La justicia peruana ordenó la liberación de Miguel Ángel Marín Morón, conocido como 'Negro Marín', apenas unos días después de haber sido extraditado desde España para enfrentar cargos en el país. El Segundo Juzgado de Investigación Preparatoria de Ventanilla rechazó el pedido de 36 meses de prisión preventiva presentado por la Fiscalía, por lo que el investigado afrontará el proceso bajo comparecencia con restricciones. La decisión generó cuestionamientos del Ministerio Público, que anunció la presentación de una apelación para que un tribunal superior reevalúe la medida.
Fiscalía cuestiona liberación
El fiscal provincial Edwin Velásquez, de la Fiscalía Especializada contra la Criminalidad Organizada de Lima Noroeste, criticó la resolución judicial y sostuvo que el magistrado no valoró adecuadamente las pruebas reunidas durante la investigación policial y fiscal. Según indicó, existen informes y diversos elementos de convicción que vincularían a Marín Morón con una organización criminal dedicada al sicariato y la extorsión.
Velásquez señaló que la decisión resulta aún más polémica porque el mismo juez que ahora rechazó la prisión preventiva fue quien anteriormente declaró fundada la solicitud de extradición contra el investigado. De acuerdo con el fiscal, en ese momento se reconoció la existencia de indicios relacionados con el delito de organización criminal, mientras que ahora el magistrado considera que no se configura ese delito.
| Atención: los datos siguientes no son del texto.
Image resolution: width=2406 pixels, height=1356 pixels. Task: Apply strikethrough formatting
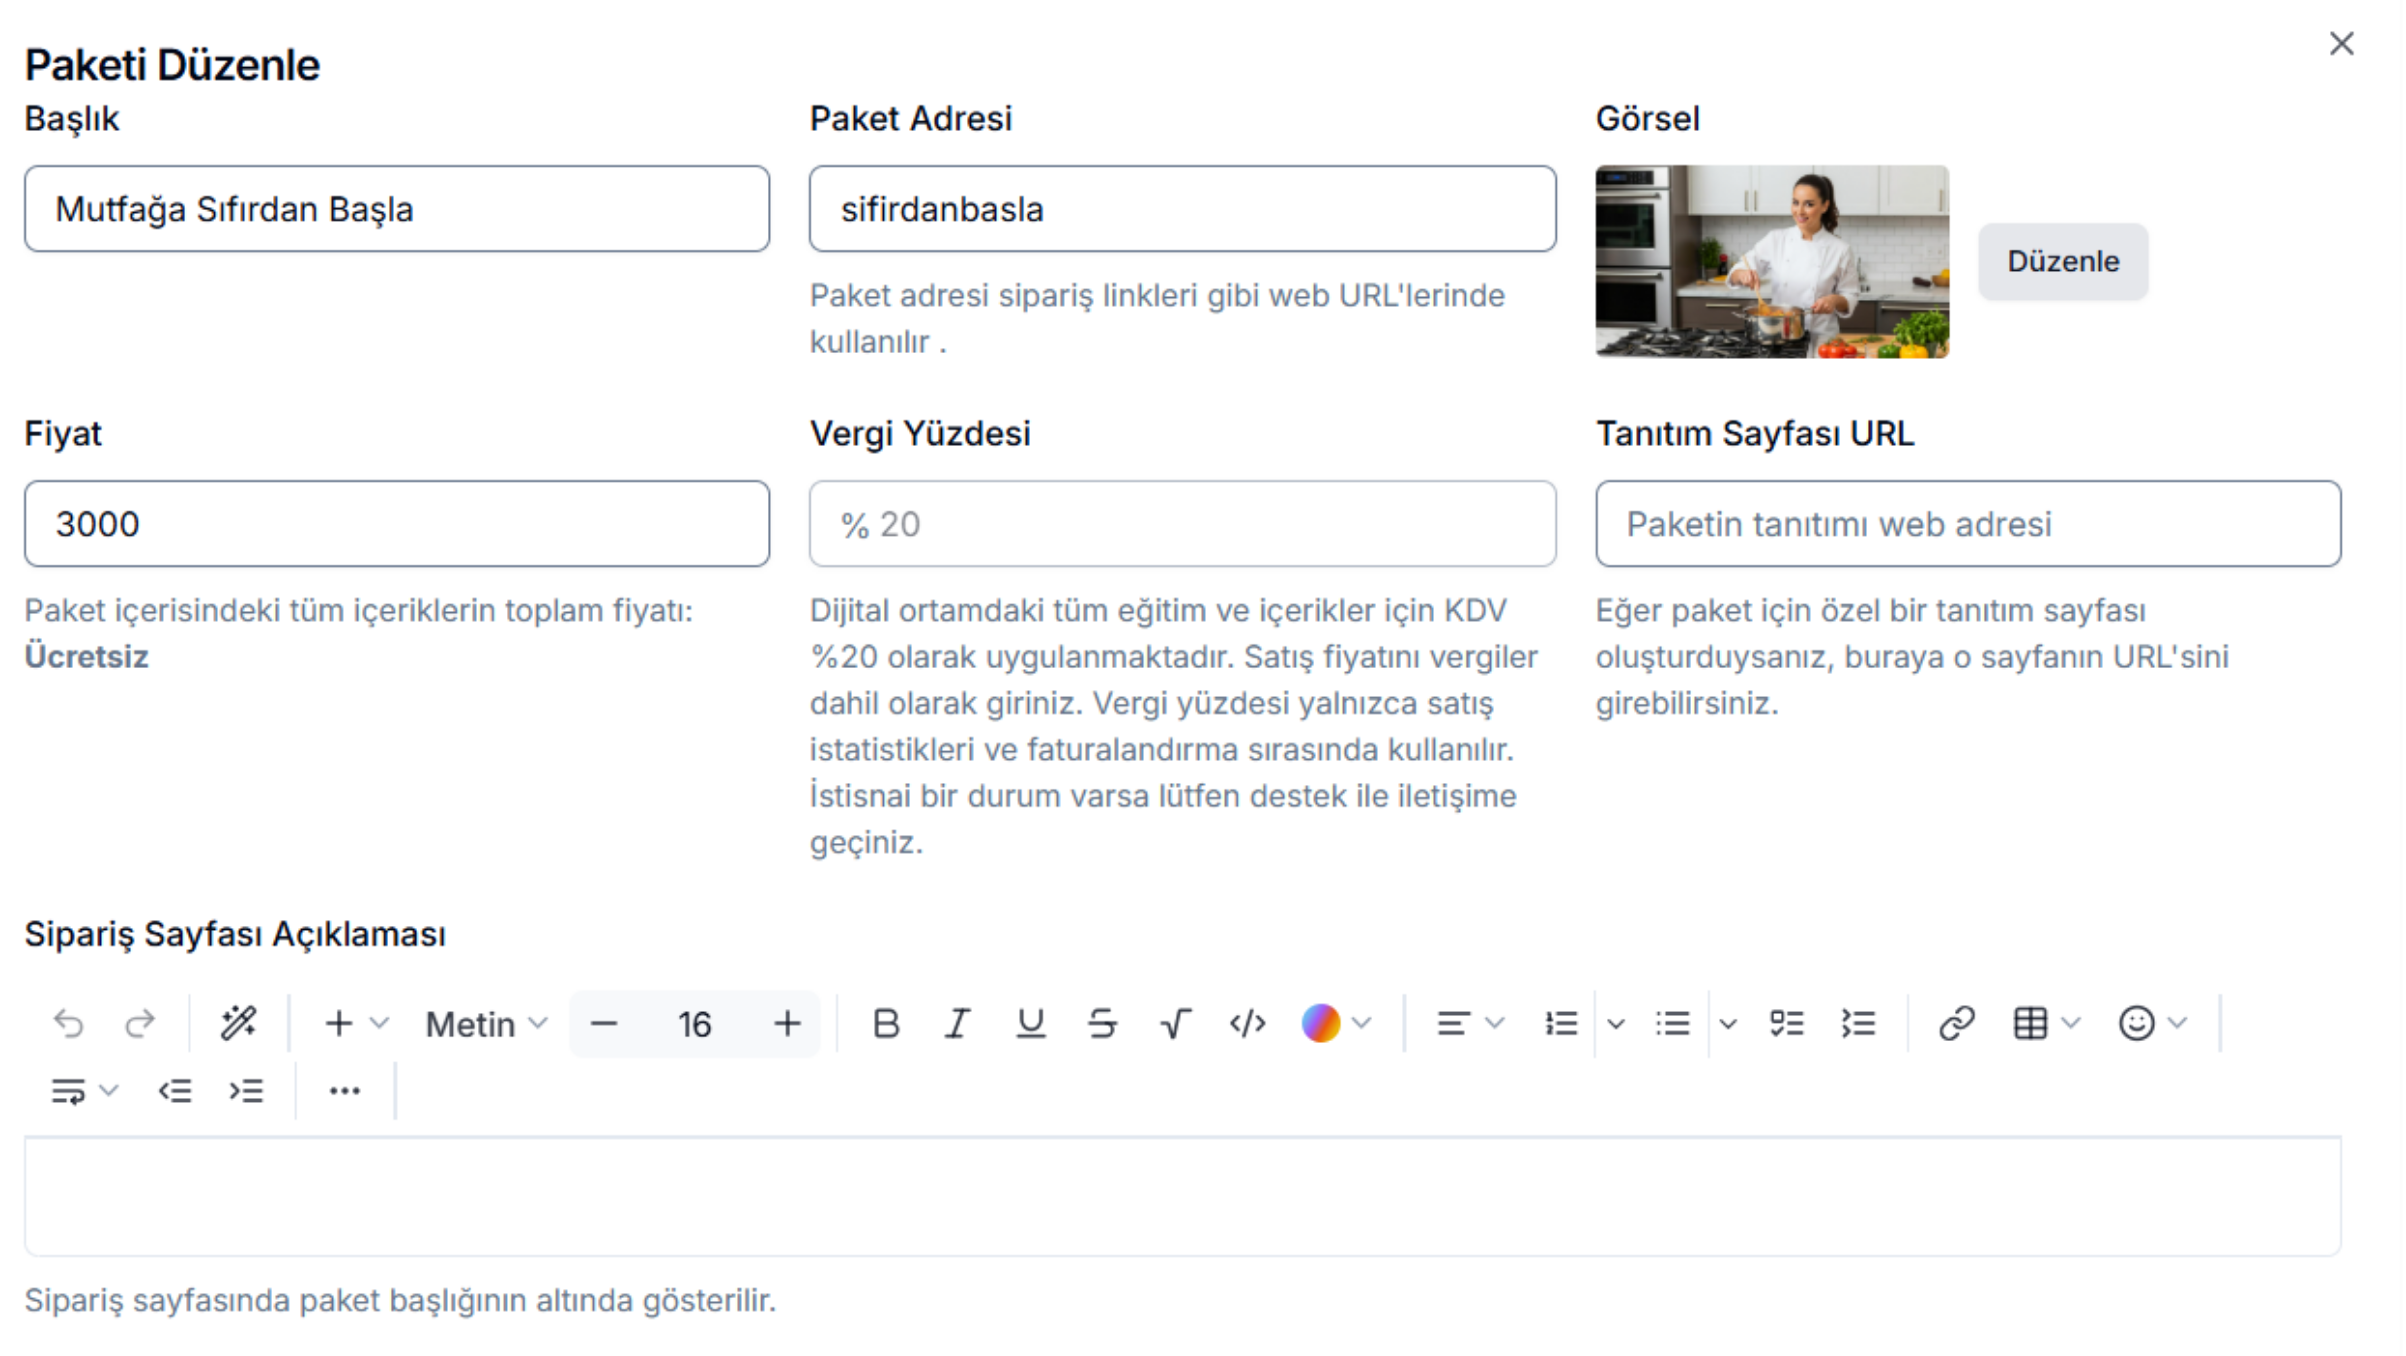pyautogui.click(x=1102, y=1023)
La resolución judicial permitió que alias 'Negro Marín' recupere su libertad bajo reglas de conducta, entre ellas comparecer ante la autoridad cuando sea requerido y cumplir otras restricciones mientras continúa el proceso en su contra.
Investigado por crimen organizado
Miguel Ángel Marín Morón fue extraditado recientemente desde España, donde había sido capturado en noviembre de 2025 tras una orden de captura internacional emitida por la justicia peruana. Las autoridades lo señalan como presunto integrante de la organización criminal 'Los Sanguinarios de la Construcción', grupo vinculado a delitos de extorsión, sicariato y cobro de cupos en obras y servicios de transporte.
De acuerdo con las investigaciones fiscales, esta organización operaba principalmente en distritos de Lima Norte como Ancón y Puente Piedra, donde presuntamente amenazaba y atacaba a trabajadores y empresas para exigir pagos ilegales. Incluso se les atribuyen diversos actos violentos vinculados a disputas por el control de actividades en el sector de construcción civil.